Before the chase and shootout begins, the titular vehicle and its heroic EMT, Cam Thompson (Eiza González), tend to a young car accident victim who has been impaled on a piece of iron fencing. forge. This kind of misadventure is a staple of shows like “Grey’s Anatomy” and “9-1-1” and “Ambulance” can be seen as a sustained critique of the domesticated portrayal of the disaster on television. Cam saves the child in the morning and at rush hour, he performs emergency abdominal surgery in the middle of a car chase while talking to trauma surgeons via video chat. Exploding cars and exploding spleen, in perfect counterpoint: that’s cinema, children.

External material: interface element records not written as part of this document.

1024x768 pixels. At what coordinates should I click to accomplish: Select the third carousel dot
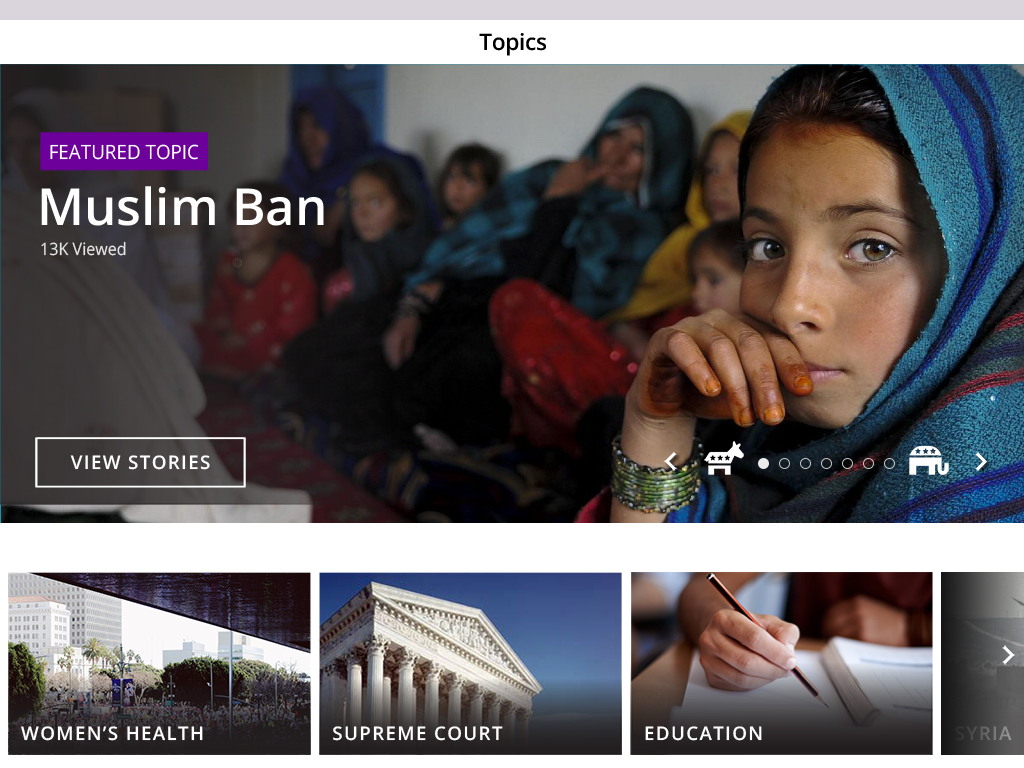[805, 463]
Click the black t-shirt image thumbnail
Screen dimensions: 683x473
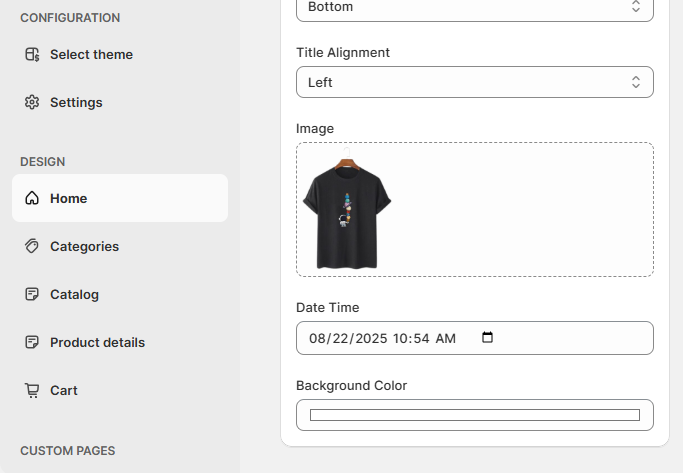347,208
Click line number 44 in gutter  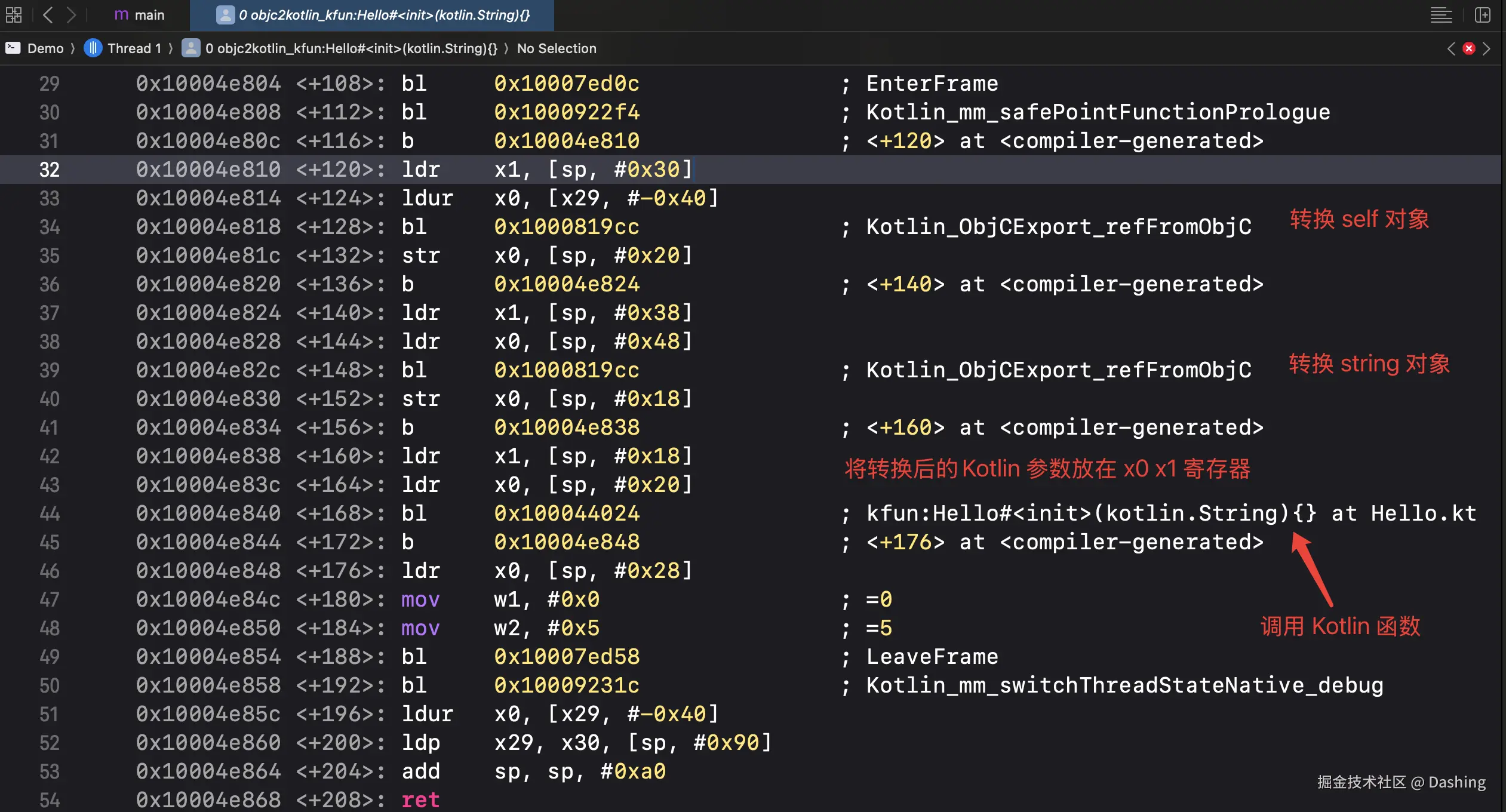tap(50, 513)
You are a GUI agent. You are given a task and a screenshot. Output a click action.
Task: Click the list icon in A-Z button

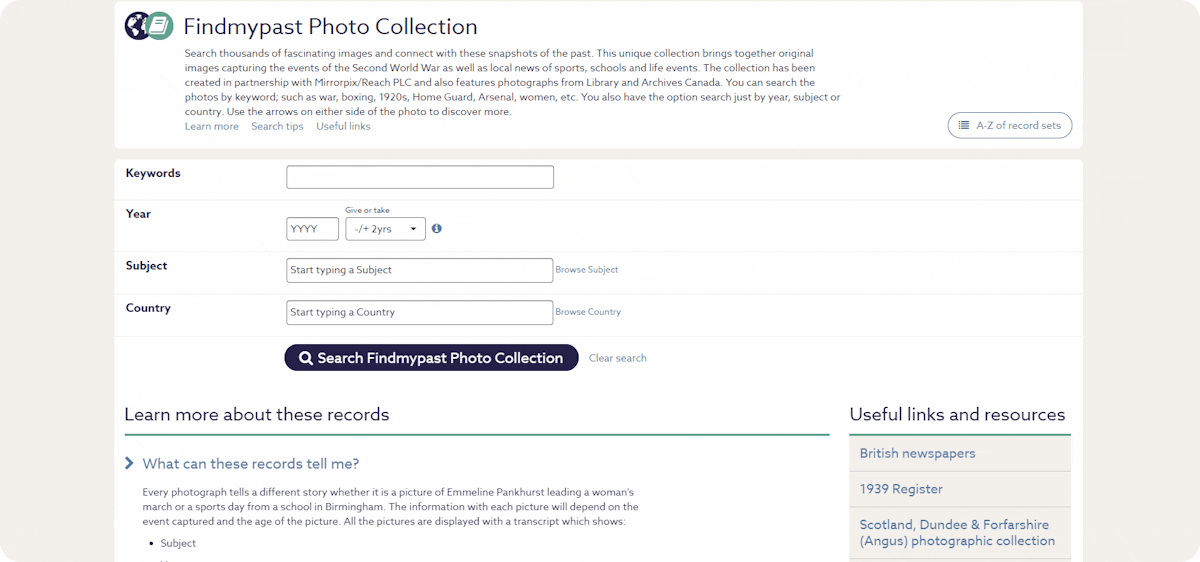(x=964, y=126)
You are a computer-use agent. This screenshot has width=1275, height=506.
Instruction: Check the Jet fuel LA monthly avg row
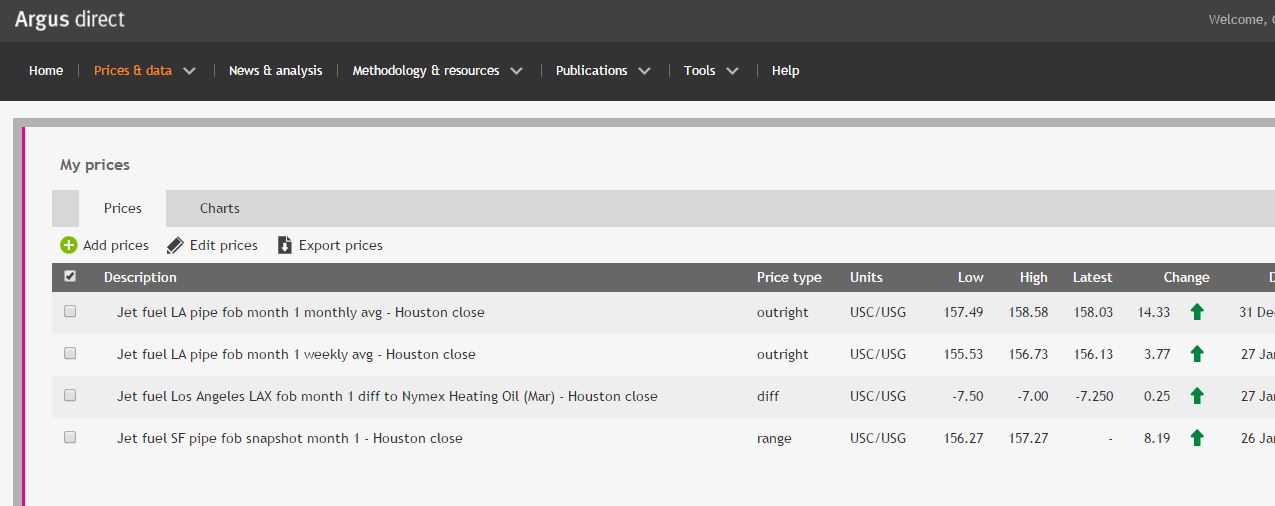click(70, 312)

So do the wild vertical drone shots in which the camera soars skyward before plunging back down to earth, a carnival move that Bay adds to her repertoire of dizzying, ricocheting, dizzying effects. And so, finally, is the story, an old-fashioned string of coincidences, collisions, and surefire plans gone horribly wrong.

At the center is a daylight robbery that snatches $32 million from a bank — a modest gain from the $100 million Sean Connery was after in 1996’s “The Rock,” especially considering of inflation. The main robbers are Danny (Gyllenhaal) and Will (Yahya Abdul-Mateen II), who grew up like brothers, raised by a criminal father. Flashbacks show their childhood in play, but as adults they took divergent paths. Danny followed in Dad’s footsteps, while Will joined the Marines. Now married (to Moses Ingram) with an infant son, he is desperate for money to pay for his wife’s cancer treatment. Stopping at Danny’s place of business to ask for a loan, he ends up signing with Danny’s crew.

Eventually, they’re joined by two hostages: Cam and a rookie cop named Zach (Jackson White), whose partner, Mark (Cedric Sanders), is part of an elaborate tour of the freeways and back streets of Los Angeles that also involves a lot others people on both sides of the law. It all ends pretty much where you expect it to, but the actors do a good job of bubbling and emotionally under pressure, and Gyllenhaal does a volatile, charming sociopath thing that isn’t as boring as it could be. being.

So, after much deliberation, my critical verdict on “Ambulance” is: It’s a movie!

R.F-rated bombs, exploding cars, a ruptured spleen. Duration: 2h16. In theaters.